Several high-profile members of Chancellor Angela Merkel's conservative bloc have called for a ban on the burqa and niqab garments, saying they show a lack of integration, suggest women are inferior and could pose security risks.
Germans are on edge after several violent attacks on civilians last month, two of which were claimed by the Islamic State militant group. More than a million migrants, many of them Muslim, arrived in Germany last year, leaving some Germans concerned that their country is being overrun by people with a different culture and religion.

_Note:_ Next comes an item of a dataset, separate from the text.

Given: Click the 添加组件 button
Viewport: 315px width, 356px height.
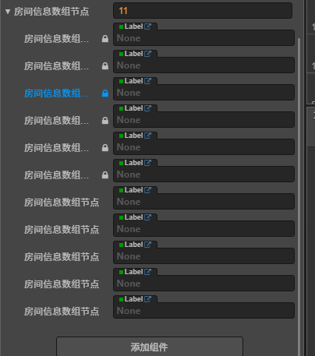Looking at the screenshot, I should point(150,347).
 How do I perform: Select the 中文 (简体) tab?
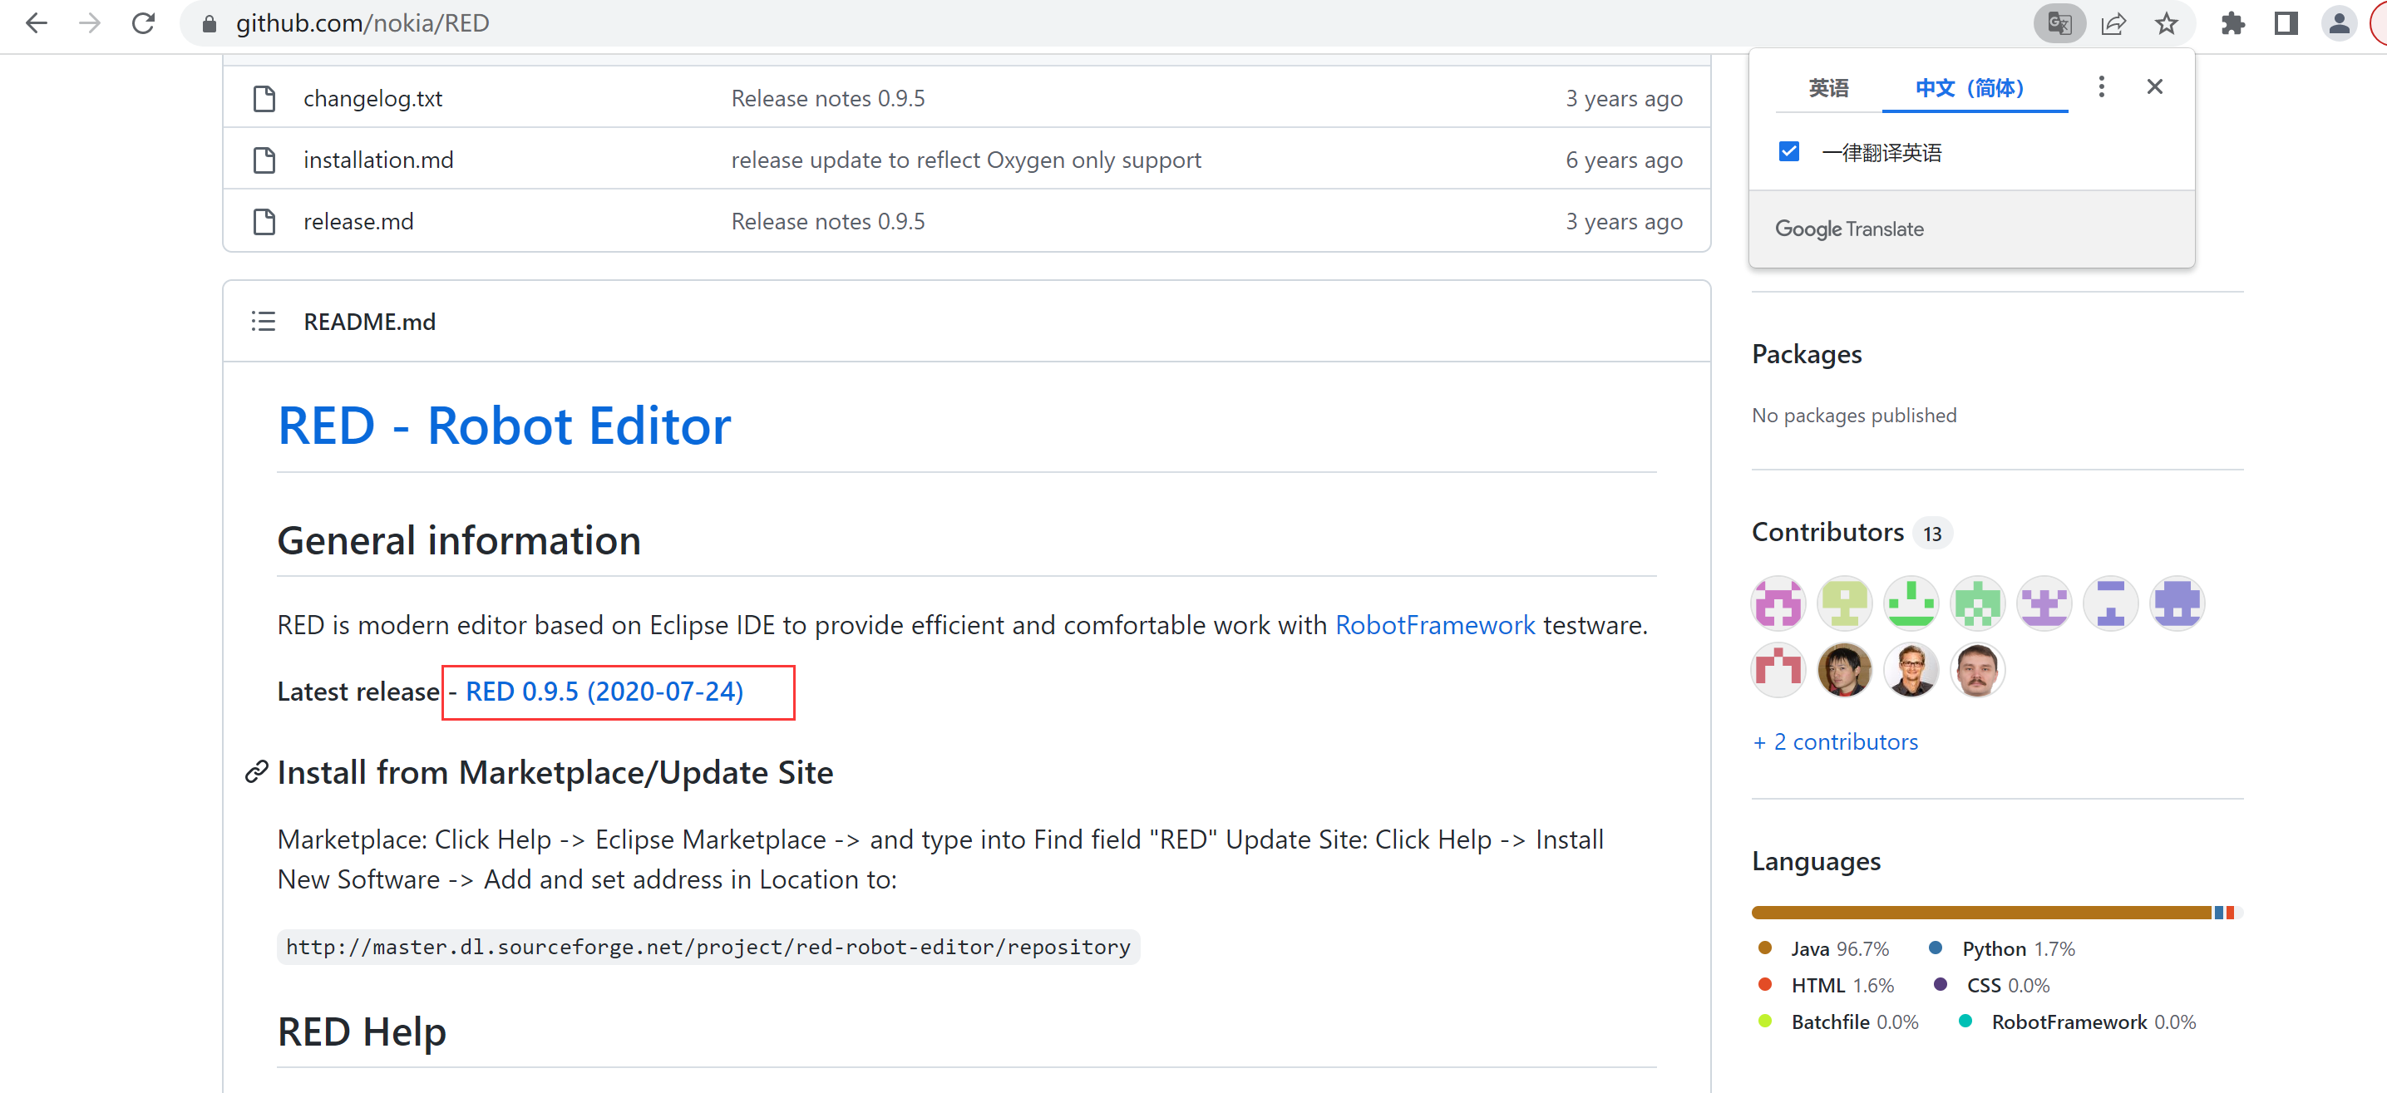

"We're against people wearing the full veil in Germany - it has no place in our country and it doesn't comply with our understanding of the role of women," de Maiziere told journalists before meeting conservative state interior ministers to discuss security issues in the wake of the attacks.
Germany is home to nearly four million Muslims, about five percent of the total population.

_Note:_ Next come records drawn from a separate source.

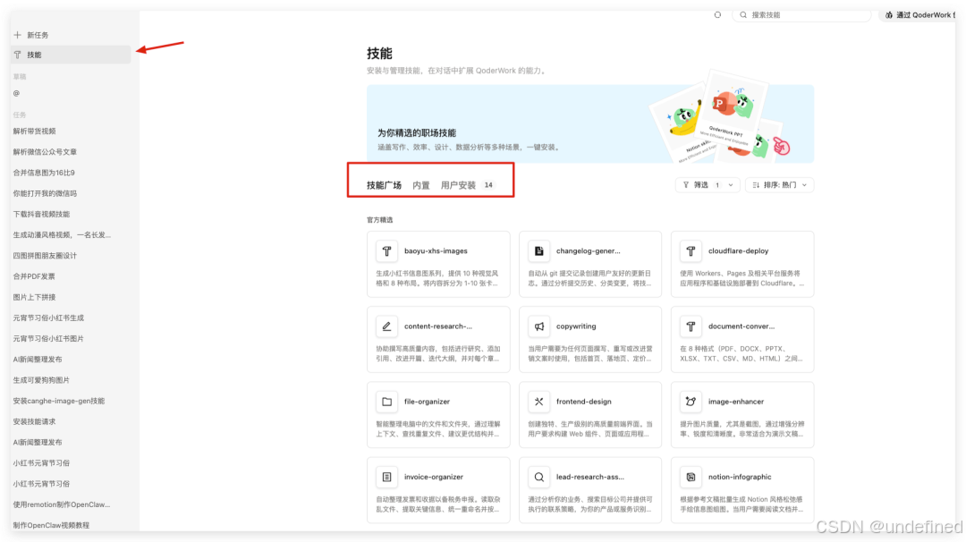966x542 pixels.
Task: Click the image-enhancer skill icon
Action: pos(689,401)
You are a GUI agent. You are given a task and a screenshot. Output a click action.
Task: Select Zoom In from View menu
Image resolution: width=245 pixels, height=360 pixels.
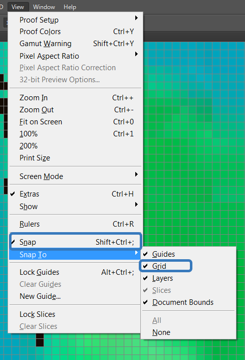point(75,98)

There are no official statistics on the number of women wearing a burqa - which covers the face and body - in Germany but Aiman Mazyek, leader of its Central Council of Muslims, has said hardly any women wear it in the country.
A study carried out by the Federal Office for Migration and Refugees in 2009 found that more than two-thirds of Muslim women in Germany did not even wear a headscarf. The niqab covers the hair and face except for the eyes.
De Maiziere said baring one's face and being able to look other people in the eye was key to ensuring social cohesion. He added that people who go to register themselves with authorities or go to a civil registry office - where marriage ceremonies are conducted, for example - clearly needed to show their faces.
Support for the anti-immigrant Alternative for Germany (AfD) party, which wants to ban the burqa and minarets, has risen in the wake of a migrant influx. The AfD is expected to perform well in regional elections in Berlin and the eastern state of Mecklenburg-Vorpommern in September.
Merkel told the Redaktionsnetzwerk Deutschland (RND) group of newspapers that women wearing a complete veil had "hardly any chance of integrating".
She left open whether a nationwide ban was feasible saying this was a "complex political and legal issue" and de Maiziere had her full support in coming up with a solution to it.
De Maiziere has stressed he has reservations about whether banning the face veil would be compatible with the constitution after speaking to constitutional experts about it.
On Thursday he said he thought such legislation may be within the remit of the federal states, though he suggested he was open to the federal government coordinating state-level regulations to avoid big differences arising between the 16 states.
He also said that a ban on niqab and burqa veils in public that was introduced in France in 2010 had not led to a reduction in women wearing them there nevertheless.
Labour Minister Andrea Nahles, a member of the Social Democrats (SPD), junior partner in Merkel's ruling coalition, said the conservatives' demands for a burqa ban were a sign of an "increasingly xenophobic" political discourse in Germany.